Visio : la nouvelle alternative française à Microsoft Teams et Google Meet

Le gouvernement français lance Visio, une plateforme de visioconférence pensée pour remplacer les outils dominants comme Google Meet ou Microsoft Teams. Après douze mois d’expérimentation, l’outil est désormais généralisé dans les administrations. L’objectif est de réduire la dépendance aux entreprises américaines. Mais aussi, de garantir une meilleure maîtrise des données échangées lors des réunions en ligne.
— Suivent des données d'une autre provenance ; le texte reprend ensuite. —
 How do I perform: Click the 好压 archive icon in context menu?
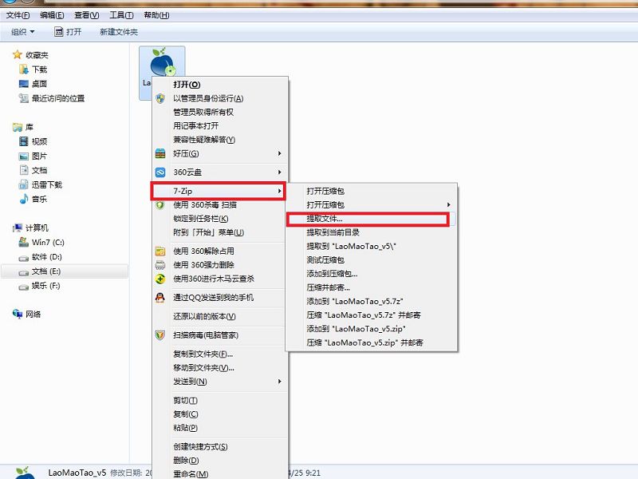pyautogui.click(x=160, y=153)
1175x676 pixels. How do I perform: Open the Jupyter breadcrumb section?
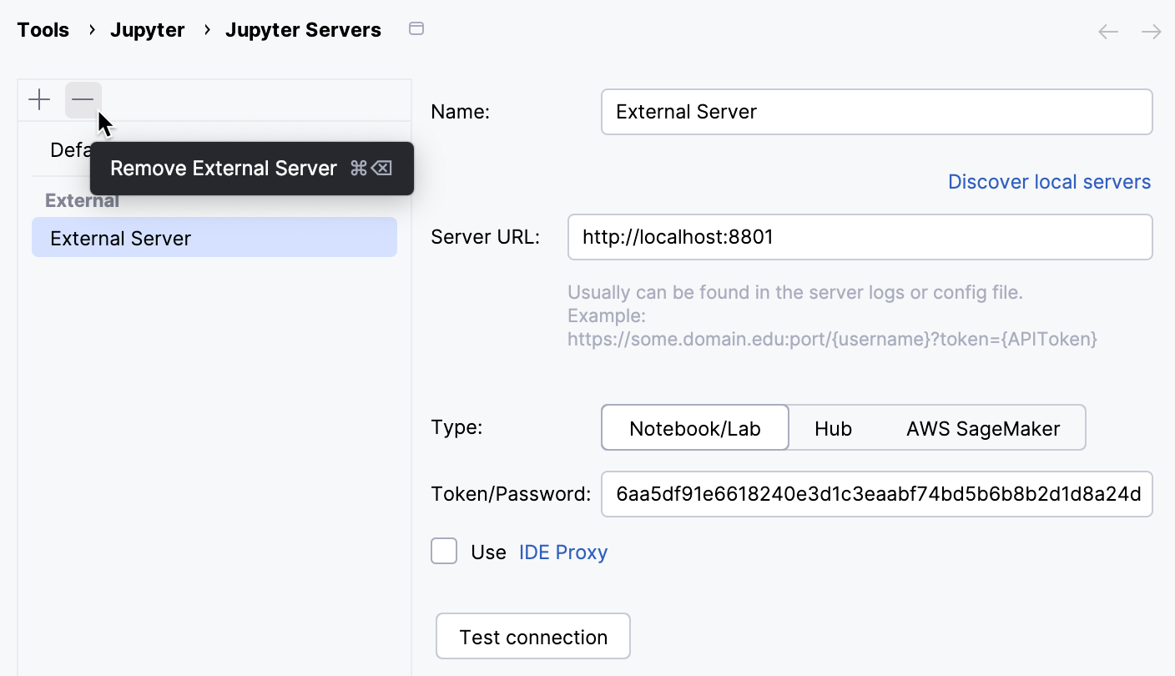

La France ne veut plus dépendre des logiciels étrangers comme Zoom, Microsoft Teams ou Google Meet
Visio s’inscrit dans une stratégie plus large appelée « La Suite numérique ». Cette initiative vise à proposer des alternatives françaises aux logiciels étrangers utilisés quotidiennement par les administrations et les entreprises. Le déploiement de Visio marque une étape importante dans cette démarche. Le gouvernement veut ainsi limiter l’exposition aux pressions géopolitiques et renforcer la sécurité des communications internes.
Par ailleurs, la visioconférence est devenue incontournable dans le monde professionnel. Zoom, Microsoft Teams ou encore Google Meet figurent parmi les applications les plus utilisées dans ce domaine. Pourtant, tous ces services appartiennent à des géants américains. Avec Visio, la France souhaite ainsi reprendre le contrôle et offrir une solution locale, sécurisée et adaptée aux besoins des institutions publiques.
Visio est désormais la norme pour les visioconférences dans les services publics
Le lancement de Visio intervient après une phase de test menée pendant un an. Les retours des utilisateurs ont permis d’améliorer l’outil avant sa généralisation. Désormais, il devient la norme pour les réunions à distance dans les services publics. Cette adoption progressive doit assurer une transition fluide et limiter les résistances face au changement.
Le gouvernement espère que Visio pourra aussi séduire les entreprises privées. En proposant une alternative souveraine, la France veut encourager un usage plus large de solutions locales. L’enjeu serait non seulement de réduire la dépendance technologique mais aussi de renforcer la confiance dans la gestion des données sensibles.